#### Articolo ####
Edizioni del Villaggio

«La Villaggio Maori Edizioni è una casa editrice per autori emergenti. Pubblichiamo opere di autori non conosciuti a nostre spese. Presto, forse, pubblicheremo anche opere di autori scomparsi da almeno 200 anni, scegliendo fra questi quelli che a nostro parere potrebbero costituire un buon esempio per i giovani scrittori. La chiameremo qualcosa come i nostri cari estinti».

Così ci spiega Salvo la Porta, uno dei fondatori del Villaggio, laureato in Filosofia a Catania. E’ uno scrittore e gestisce la sede della casa editrice, nonché la libreria sita in via Vittorio Emanuele 366, angolo via della Palma.

Siamo seduti ad uno dei due tavolini bordeaux agli angoli della piccola, calda e accogliente libreria. Non è la prima volta che ci anidamo. Ad ogni occasione non possiamo fare a meno di notare che Salvo ha apportato qualche modifica e ci mostra orgoglioso ogni cambiamento. Se l’è fatta da solo questa libreria, ma mal sopporta che la si definisca tale, né gli piace che si dica che è sua.
#### Insieme di dati ####
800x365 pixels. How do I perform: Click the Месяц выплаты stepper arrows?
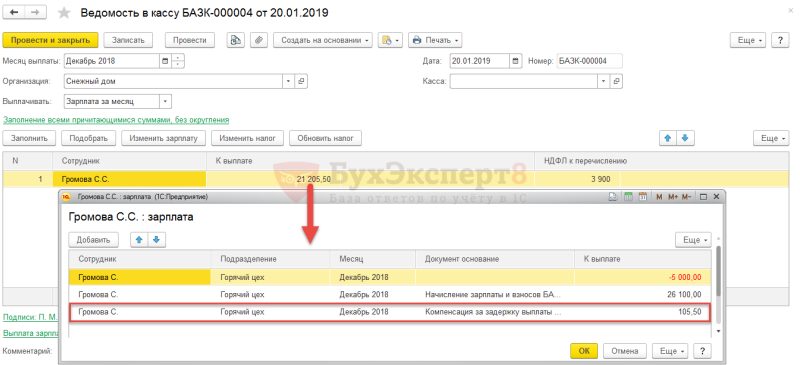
####
Compiti da svolgere>
[1] Rispondi alle domande sull'articolo:
(a) Di quali autori la casa editrice pubblica le opere a proprie spese?
(b) In che cosa si è laureato Salvo la Porta e in quale città?
(c) Di che colore sono i tavolini della libreria?
[2] Fornisci il seguito dell'articolo sulla casa editrice Villaggio Maori, partendo dopo l'ultima frase riportata.
I dati sono tratti da un'altra fonte.

Soluzioni dei compiti>
[1]
(a) Di autori non conosciuti.
(b) In Filosofia, a Catania.
(c) Bordeaux.

[2]
«E’ la sede della casa editrice anzitutto, ed è di tutti i Maori, solo formalmente è mia».

Raccontaci della casa editrice.
Il Villaggio è nato stampando 100 copie per ogni edizione. La prima stampa della Maori è stata un tascabile della collana “Quaderni”, a metà del 2004, con tirature di cento copie triplicatesi dopo un anno. All’inizio, essendo auto-finanziati ed essendo una casa non-profit che non chiede neanche un centesimo agli autori, per stampare utilizzavamo una semplice stampante laser e facevamo a mano la rifinitura.

Cos’ha di diverso la Maori dalle altre case editrici? Voi non avete sovvenzioni, vero?
La Maori nasce fondamentalmente per non chiedere soldi agli autori. Non abbiamo sovvenzioni, non le abbiamo cercate e personalmente sono contrario: credo che se la casa editrice va avanti da sola vuol dire che vale: è una crescita più naturale.

Perché Maori? Che vuol dire?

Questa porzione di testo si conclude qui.